Los aviones despejan el verano

La multitud que siguió el festival aéreo de Gijón colapsa las cercanías de San Lorenzo al quedar la playa sin arena por la pleamar.

Gijón se convierte,un año mas, en la capital aeronáutica de Asturias

Gijón rivalizó ayer su condición de capital de la aeronáutica de Asturias, con la celebración del 12+1 Festival Internacional Aéreo, que durante tres horas (entre las doce menos cinco minutos del mediodía hasta las tres de la tarde) se celebró en el cielo sobre la bahía de San Lorenzo. Decenas de miles de personas presenciaron el carrusel aéreoen el que participaron 25 aeronaves entre aviones de hélice, a reacción y helicópteros, en las catorce actuaciones de la parrilla prevista por la organización. La pleamar obligó a miles de personas a seguir las evoluciones de los aparatos a lo largo del paseo del Muro, entre el Campo Valdés y El Rinconín. El lugar preferido por los aficionados a la fotografía fue el cerro de Santa Catalina.

Gijoneses y turistas disfrutaron, en un día de playa y nordeste, con un espectáculo que "merece la pena"

Además de capital veraniega y turística del Principado, Gijón puede considerarse la de la aeronáutica, no en vano fue a cien metros de la playa de San Lorenzo, en un solar anejo a la entonces fábrica de la Compañía Popular de Gas y Electricidad, desde donde se elevó el primer globo tripulado en Asturias, el 22 de julio de 1905, pilotado por Jesús Fernández Duro y su amigo Fernando Muñoz y Bernaldo de Quirós.También fue Gijón donde se celebró el primer festival aéreo de la historia del Principado, a mediados de agosto de 1911, en plena “Semana grande”. El protagonista fue el piloto francés Leoncio Garnier, contratado para que realizase varias exhibiciones a bordo de su monoplano Bleriot desde un aeródromo habilitado en La Guía. Más recientemente, el 18 de agosto de 1960, más de 100.000 espectadores presenciaron un Festival Aéreo que también tuvo lugar en la concha de San Lorenzo y en el que participó una unidad de paracaidistas del Ejército de Tierra. Y en el plano luctuoso, un “sportman” gijonés, Mariano Pola Collar, fue la primera víctima de la aviación española, al estrellarse con su aparato el 28 de diciembre de 1910 al intentar el vuelo París-Bruselas.

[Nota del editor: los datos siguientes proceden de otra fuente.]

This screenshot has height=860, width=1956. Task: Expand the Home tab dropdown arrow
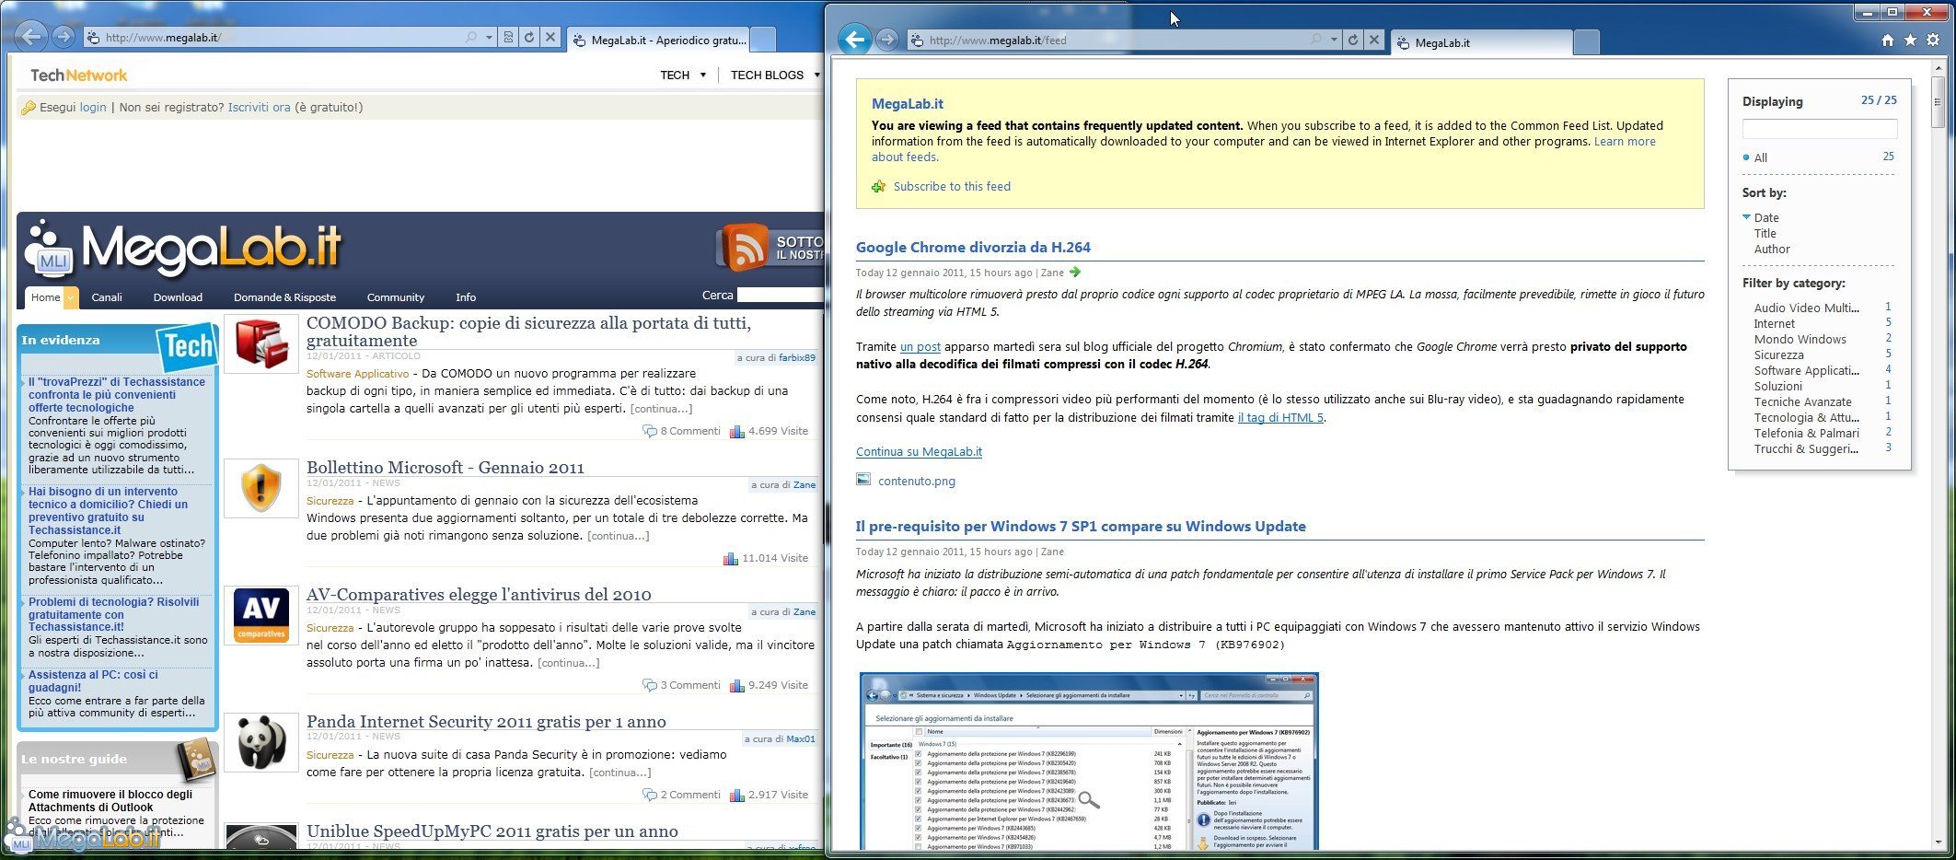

Un momento de la exhibición aérea del festival gijonés

El aperitivo del Festival Aéreo de ayer fueron dos aparatos ultraligeros procedentes del aeródromo de La Morgal, que dieron paso a la novedad de este año: un avión y un helicóptero del Servicio Aéreo de la Guardia Civil, aparatos destinados, preferentemente, a la vigilancia de fronteras marítimas.

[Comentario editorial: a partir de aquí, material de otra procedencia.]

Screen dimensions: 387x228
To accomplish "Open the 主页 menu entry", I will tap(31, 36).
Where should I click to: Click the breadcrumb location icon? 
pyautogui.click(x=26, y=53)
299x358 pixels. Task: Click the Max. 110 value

Tras ellos apareció en el cielo azul cantábrico el helicóptero de salvamento marítimo Helimer, con base en el puerto exterior de El Musel. Desde el aparato se lanzó un muñeco a la mar para realizar un simulacro de rescate. Otro helicóptero reemplazó al Helimer en la parrilla del festival: uno de Bomberos del Principado de Asturias, provisto de un “bambi” para apagar incendios forestales capaz para 600 litros de agua.

Luego entró en escena un hidroavión Canadair contra incendios del Ejército del Aire, quien realizó varias tomas y sueltas de agua (es capaz de cargar más de 5.000 litros). La parte central del festival estuvo a cargo de dos aviones de entrenamiento y de un aparato Laser 300 diseñado para la acrobacia.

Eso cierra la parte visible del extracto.